Prolongez l'extrait sur l'évolution des descriptifs de films en reprenant juste après sa dernière phrase.

_EXTRAIT DE PAGE:_
↓↓↓

En d’autres termes, dès lors que l’effet novelty du cinéma s’estompe, il n’est plus guère utile d’essayer de rendre compte de cet effet avec les moyens scripturaux du bord. L’écriture peut ainsi reprendre ses droits « littéraires », et ce d’autant plus qu’il s’agit, dans la phase de l’institutionnalisation du média, de présenter par le film des récits, l’un des domaines privilégiés de la littérature, comme chacun sait. Dès lors, les velléités « média-mimétiques » sont abandonnées au profit d’un recentrage sur le contenu narratif des films. Tout se passe comme si les rédacteurs de descriptifs renonçaient à l’idée de pouvoir suivre un film… à la lettre.

Dorénavant, les descriptifs ne se réfèrent plus que rarement au film lui-même, dans la mesure où ils s’éloignent des singularités iconico-médiatiques de celui-ci, en se contentant de retracer sa trame narrative. Du reste, cette tendance se manifeste bien avant sa cristallisation au début des années 1910. On en trouve la trace à travers, notamment, la recherche d’une dramatisation scripturale (pas nécessairement présente dans le texte filmique lui-même), qui distinguait ces textes des descriptifs laconiques et télégraphiques des débuts.

↑↑↑

_INFORMATIONS FOURNIES:_
↓↓↓

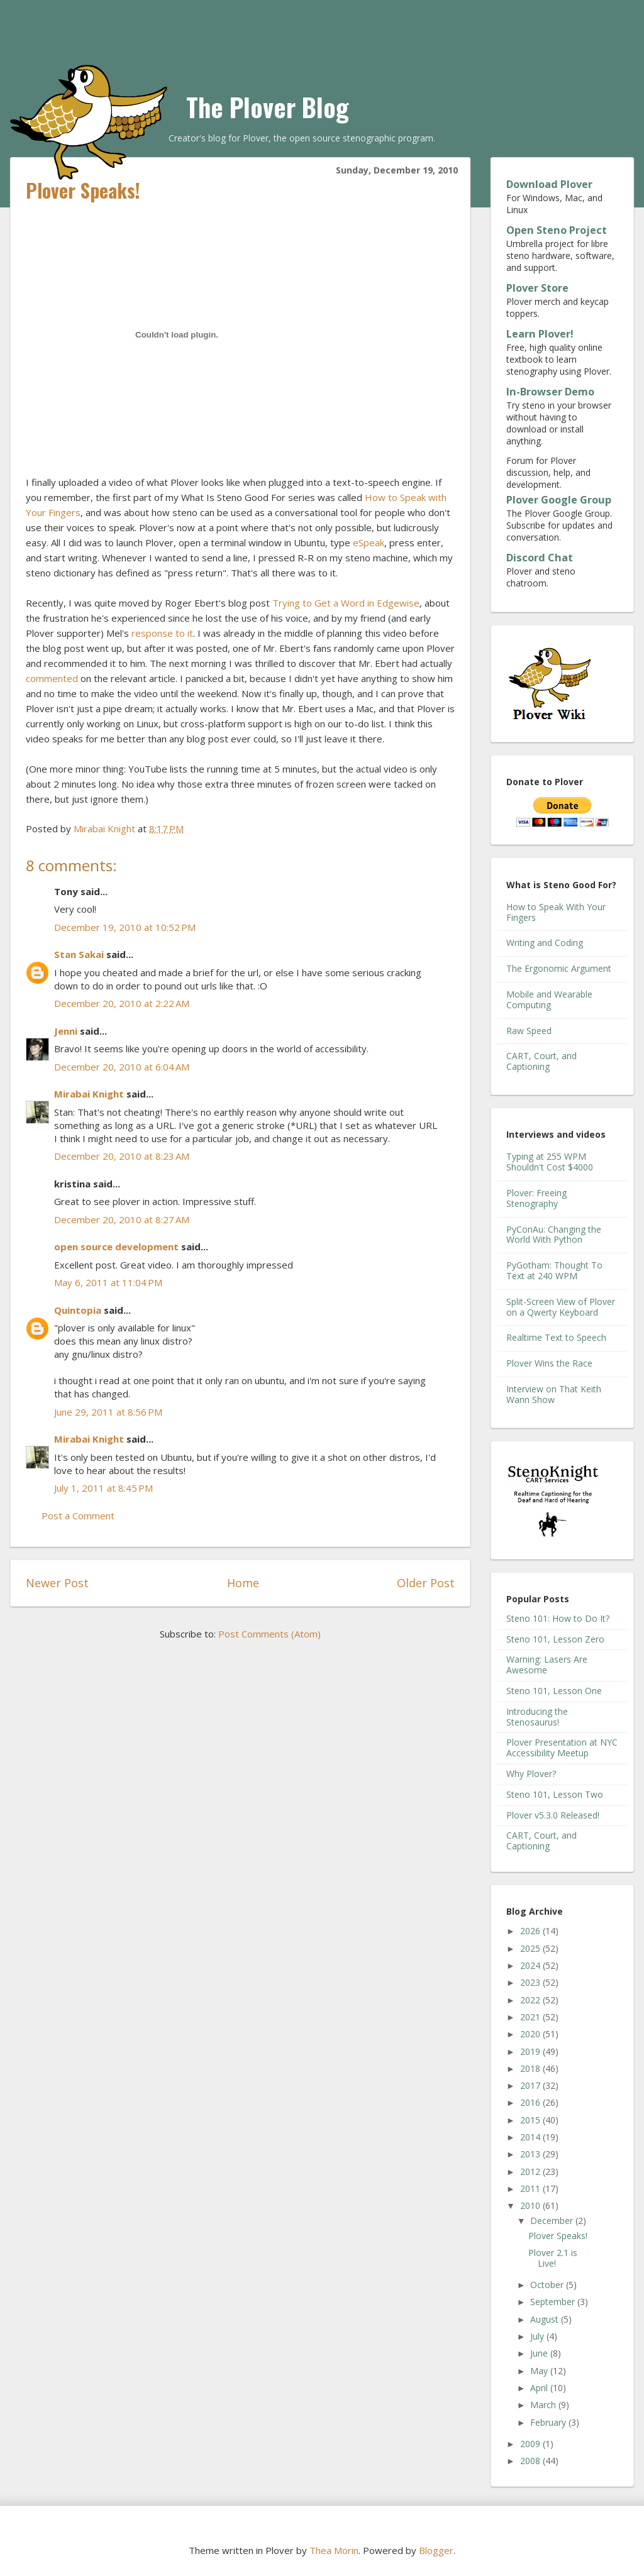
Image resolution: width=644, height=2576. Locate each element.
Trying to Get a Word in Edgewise (345, 603)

↑↑↑

_RÉSULTAT FINAL:_
Ainsi en va-t-il, pour prendre un exemple connu, du texte présentant Life of an American Fireman (Edison, 1903) :

The frantic mother having returned to consciousness, and clad only in her night clothes, is kneeling on the ground imploring the firemen to return for her child. Volunteers are called for and the same fireman who rescued the mother quickly steps out and offers to return for the babe. He is given permission to once more enter the doomed building and without hesitation rushes up the ladder, enters the window and after a breathless wait, in which it appears he must have been overcome by smoke, he appears with the child on his arms and returns safely to the ground [7].

Ici, le catalogue en met plein la vue et va jusqu’à proposer une lecture incompatible avec la lecture de la version filmique du soi-disant même récit. En effet, à ce moment-là du film, il n’y a aucun suspense de ce genre, aucune attente angoissante. Le spectateur n’a pas le moins du monde peur que le pompier ne meure asphyxié et qu’il soit incapable de rendre l’enfant à sa mère, pour la simple et bonne raison que le spectateur vient tout juste de voir, quelques secondes plus tôt (mais depuis l’intérieur de la maison en flammes), que l’action de sauvetage a été une réussite totale et que le pompier a bel et bien pu sortir l’enfant de la chambre en feu (figure 1, p. 130-131).

Figure 1

Life of an American Fireman (Edison, 1903)

Life of an American Fireman (Edison, 1903)

Figure 1 (suite)

Life of an American Fireman (Edison, 1903)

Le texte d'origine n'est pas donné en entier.